Americans will vote for candidates for all 435 House seats with the outcome setting the tone for Trump’s 2019-2020 relations with Congress. Whichever party captures the most seats will choose the next House speaker, who sets the chamber’s legislative and political agendas.
Republicans are fighting to defend their House majority, while Democrats seek to snatch it by gaining at least 23 more House seats. Polls show Democrats are favored, but some races were close in the final days of campaigning.
The stakes are high for Trump, who has been largely supported by Republicans under Speaker Paul Ryan’s rule. That would change if Democrats took over, said lawmakers, aides from both parties and strategists.
In a Democratic House, Pelosi, the party’s leader in the chamber for 16 years, would likely become speaker. The San Francisco liberal made history in 2007-2011 as the first woman to hold the job.
Trump mocked Pelosi in August, saying she has “every right to take down the Democrat Party if she has veered too far left.” Many Republican campaign ads target her.
If Pelosi took the gavel, Democratic-led committee investigations of Trump, his tax returns, his family and his administration would follow.
Pelosi has revealed a liberal legislative agenda starting with changes to campaign finance law to encourage more small donations. “Put me down for minimally enthusiastic about that,” Senate Majority Leader Mitch McConnell told Reuters in an October interview.

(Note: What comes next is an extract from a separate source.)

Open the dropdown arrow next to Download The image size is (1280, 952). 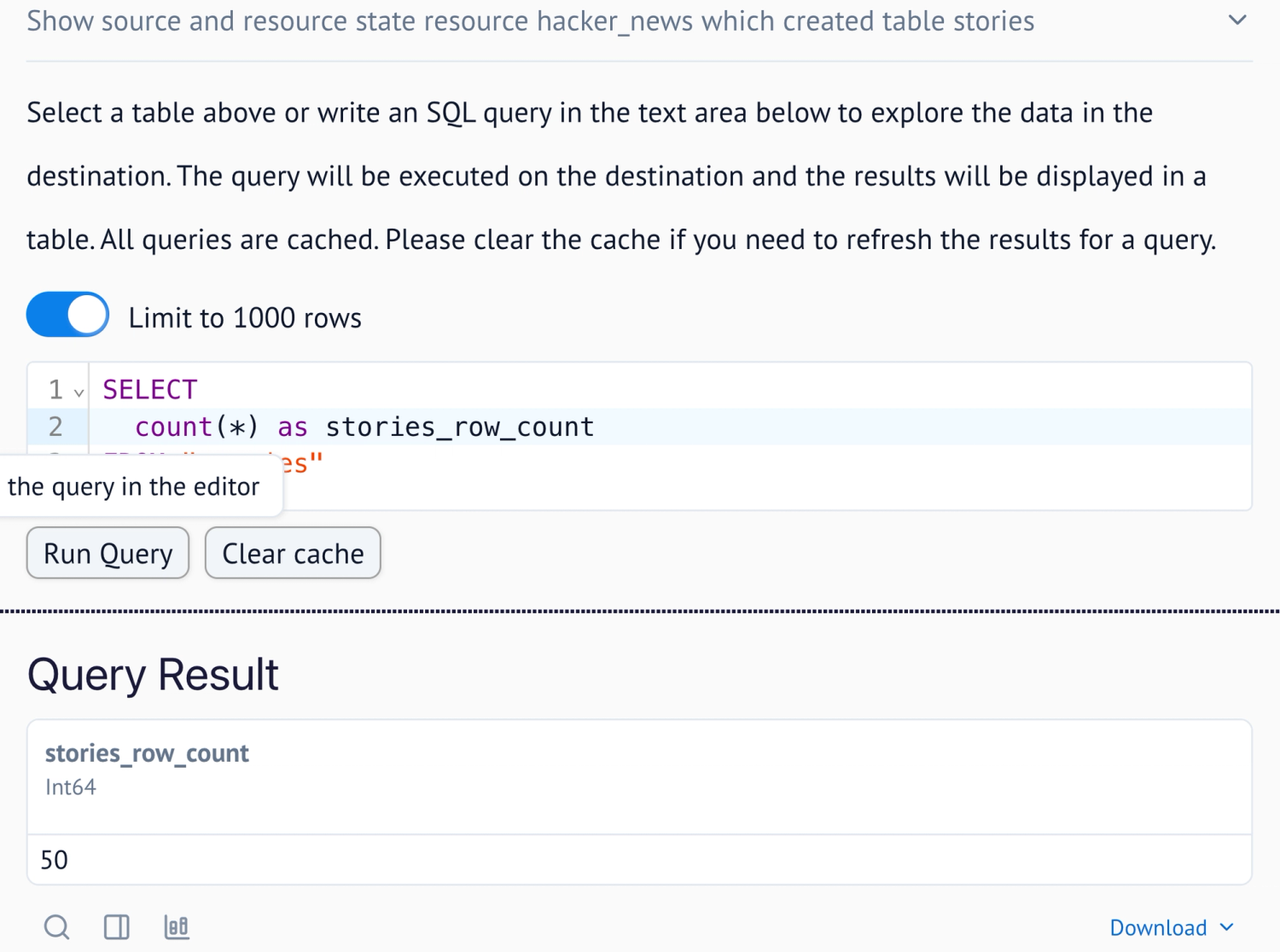click(1227, 927)
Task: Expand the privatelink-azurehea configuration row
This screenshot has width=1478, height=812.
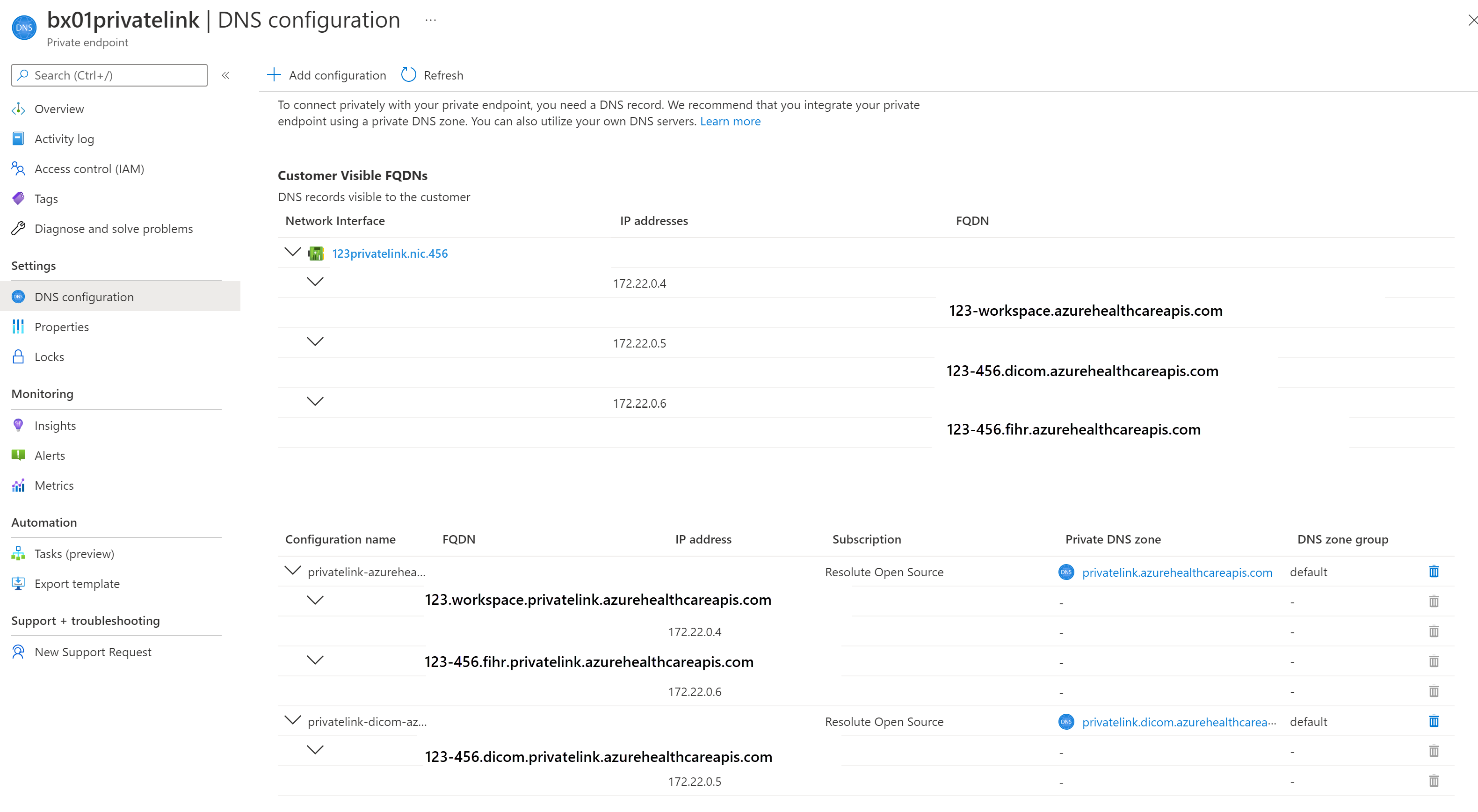Action: 291,571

Another idea rankling Republicans - raising the federal minimum wage - would be high on Pelosi’s agenda.
But Pelosi, with a record of bipartisan achievement, has recently promoted two legislative projects that might appeal to Trump: bills cutting prescription drug prices and spending more on infrastructure. Trump ran for president in 2016 touting both ideas.
So, a Democratic “blue wave” victory putting Pelosi, 78, back in power would spell trouble for Trump in some ways but perhaps opportunity in others, analysts said.
Meanwhile, a narrow majority could embolden a Pelosi challenge from Democrats seeking younger leadership.
A spokesman for Pelosi referred questions to previous comments by the Democratic leader.
Pelosi deflected prospects of an intraparty struggle. “None of that frightens me. It’s what I anticipate, what I expect and what I thrive on,” she declared at a mid-October Harvard University forum.
With no declared adversary yet, one House Democratic leadership aide predicted Pelosi could weather a challenge: “I would love for someone to tell me who could do as good of a job running a slim majority in the age of Trump.”
Jim Manley, a Democratic strategist, noted “pent-up demand” for a leadership change. He added, “I’ve learned a long time ago never to bet against Leader Pelosi.”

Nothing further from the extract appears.